Is fwrite faster than write.csv? Yes, by a wide margin. fwrite is multi-threaded and uses a specialized number-to-text algorithm, so on a one-million-row table it typically finishes 10 to 50 times faster than write.csv(). The gap grows with table size and core count. For small tables under a few thousand rows the difference is not noticeable, but fwrite is never slower.

How do I write a tab-separated file with fwrite? Set the sep argument to a tab character: fwrite(dt, "out.tsv", sep = "\t"). fwrite does not infer the delimiter from the file extension, so the .tsv name is just a convention. Any single character works as a delimiter, including ; or |.

Can fwrite append to an existing CSV? Yes. Pass append = TRUE and fwrite adds rows without writing a new header. The columns must match the existing file in order and count, because fwrite does not check alignment. Appending a reordered table silently corrupts the output.

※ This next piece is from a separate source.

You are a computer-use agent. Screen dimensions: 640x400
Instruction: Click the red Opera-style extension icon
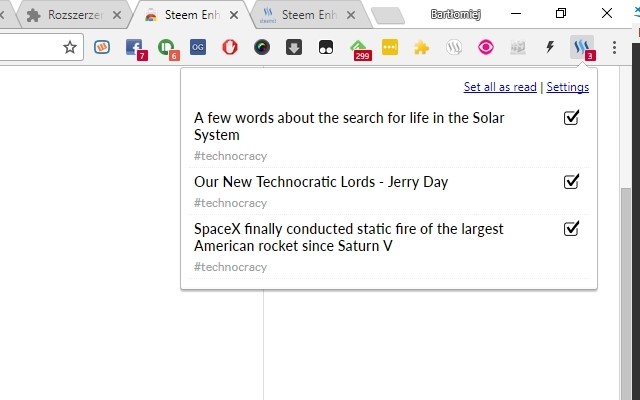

Does fwrite write row names? No. fwrite never adds a row-name or index column, which is the main behavioral difference from write.csv(). If you need row identifiers in the file, add them as an explicit column before writing, for example with dt[, id := .I].

How do I write a compressed CSV with fwrite? End the file path with .gz and fwrite gzips the output automatically: fwrite(dt, "out.csv.gz"). You can also force it with compress = "gzip". The matching fread() call reads the compressed file back without any extra argument.